在本文中,我们着重于建立人名在斯里兰卡主要语言——即僧伽罗语、泰米尔语和英语之间的音译模型。目前,一个基于规则的系统已被用于在僧伽罗语和泰米尔语之间转写名字。然而,我们发现它在几个案例中失败了。此外,也没有将名字音译成英文的系统。在本文中,我们提出了一种混合方法,我们使用机器学习和统计机器翻译来做音译。我们建立了一个平行的三语人名语料库。然后我们训练了一个机器学习器,根据种族对名字进行分类,因为我们发现种族是音译的一个影响因素。然后我们将音译作为一个翻译问题,应用统计机器翻译生成人名最可能的音译。与现有的基于规则的系统相比,该系统显示出很好的效果。它在所有测试案例中给出了89分的BLEU分数,僧伽罗语到英语音译的BLEU得分最高,为93.7分。

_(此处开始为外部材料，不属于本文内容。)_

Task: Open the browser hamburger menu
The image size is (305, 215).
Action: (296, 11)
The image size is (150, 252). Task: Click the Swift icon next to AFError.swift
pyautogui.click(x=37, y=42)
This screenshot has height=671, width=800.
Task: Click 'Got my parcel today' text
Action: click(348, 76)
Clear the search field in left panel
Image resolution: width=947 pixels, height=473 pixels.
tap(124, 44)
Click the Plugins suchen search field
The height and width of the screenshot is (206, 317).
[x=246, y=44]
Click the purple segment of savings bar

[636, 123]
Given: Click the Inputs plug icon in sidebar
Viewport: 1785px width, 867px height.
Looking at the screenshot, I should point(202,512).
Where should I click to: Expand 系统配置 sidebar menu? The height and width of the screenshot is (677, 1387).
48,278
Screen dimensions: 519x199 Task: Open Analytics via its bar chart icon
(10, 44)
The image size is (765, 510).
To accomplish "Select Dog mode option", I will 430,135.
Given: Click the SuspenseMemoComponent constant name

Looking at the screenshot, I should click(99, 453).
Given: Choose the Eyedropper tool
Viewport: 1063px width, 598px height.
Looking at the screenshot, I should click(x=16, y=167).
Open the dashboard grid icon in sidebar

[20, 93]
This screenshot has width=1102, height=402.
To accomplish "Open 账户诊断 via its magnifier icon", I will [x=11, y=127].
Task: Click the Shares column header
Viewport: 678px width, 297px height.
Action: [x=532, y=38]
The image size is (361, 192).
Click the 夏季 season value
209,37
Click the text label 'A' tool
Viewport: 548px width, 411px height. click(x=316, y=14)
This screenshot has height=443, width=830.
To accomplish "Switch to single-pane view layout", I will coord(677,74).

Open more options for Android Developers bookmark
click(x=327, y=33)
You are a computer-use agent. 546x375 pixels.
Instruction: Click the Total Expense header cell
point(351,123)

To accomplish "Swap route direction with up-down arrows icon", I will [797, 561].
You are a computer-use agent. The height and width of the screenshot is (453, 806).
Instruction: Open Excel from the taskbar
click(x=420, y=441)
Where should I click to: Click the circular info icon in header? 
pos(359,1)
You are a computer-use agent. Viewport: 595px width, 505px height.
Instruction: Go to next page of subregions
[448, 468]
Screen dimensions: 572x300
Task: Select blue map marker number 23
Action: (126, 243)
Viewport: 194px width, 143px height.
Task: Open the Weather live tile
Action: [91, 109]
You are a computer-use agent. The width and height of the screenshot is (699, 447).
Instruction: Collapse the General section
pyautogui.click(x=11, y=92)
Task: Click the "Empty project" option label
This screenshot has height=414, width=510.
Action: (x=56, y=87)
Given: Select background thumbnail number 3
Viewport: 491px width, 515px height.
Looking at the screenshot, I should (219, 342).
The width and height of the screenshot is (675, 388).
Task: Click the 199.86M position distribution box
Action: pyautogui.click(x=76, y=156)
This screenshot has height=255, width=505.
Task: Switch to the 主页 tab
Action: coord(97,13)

本文章由计算机程序翻译,如有差异,请以英文原文为准。
查看原文
分享 分享
微信好友 朋友圈 QQ好友 复制链接
本刊更多论文
Statistical Machine Learning for Transliteration: Transliterating names between Sinhala, Tamil and English
In this paper, we focus on building models for transliteration of personal names between the primary languages of Sri Lanka-namely Sinhala, Tamil and English. Currently, a Rule-based system has been used to transliterate names between Sinhala and Tamil. However, we found that it fails in several cases. Further, there were no systems available to transliterate names to English. In this paper, we present a hybrid approach where we use machine learning and statistical machine translation to do the transliteration. We built a parallel trilingual corpus of personal names. Then we trained a machine learner to classify names based on the ethnicity as we found it is an influencing factor in transliteration. Then we took the transliteration as a translation problem and applied statistical machine translation to generate the most probable transliteration for personal names. The system shows very promising results compared with the existing rule-based system. It gives a BLEU score of 89 in all the test cases and produces the top BLEU score of 93.7 for Sinhala to English transliteration.
求助全文
通过发布文献求助,成功后即可免费获取论文全文。 去求助
来源期刊
自引率
0.00%
发文量
0
期刊最新文献
A General Procedure for Improving Language Models in Low-Resource Speech Recognition Automated Prediction of Item Difficulty in Reading Comprehension Using Long Short-Term Memory An Measurement Method of Ancient Poetry Difficulty for Adaptive Testing How to Answer Comparison Questions An Enhancement of Malay Social Media Text Normalization for Lexicon-Based Sentiment Analysis
×
引用
GB/T 7714-2015
复制
MLA
复制
APA
复制
导出至
BibTeX EndNote RefMan NoteFirst NoteExpress
×
×
提示
您的信息不完整,为了账户安全,请先补充。
现在去补充
×
提示
您因"违规操作"
具体请查看互助需知
我知道了
×
提示
现在去查看 取消
×
提示
确定
0
微信
客服QQ
Book学术公众号 扫码关注我们
反馈
×
意见反馈
请填写您的意见或建议
请填写您的手机或邮箱
已复制链接
已复制链接
快去分享给好友吧!
我知道了
×
扫码分享
扫码分享
Book学术官方微信
Book学术文献互助
Book学术文献互助群
群 号:481959085
Book学术
文献互助 智能选刊 最新文献 互助须知 联系我们:info@booksci.cn
Book学术提供免费学术资源搜索服务,方便国内外学者检索中英文文献。致力于提供最便捷和优质的服务体验。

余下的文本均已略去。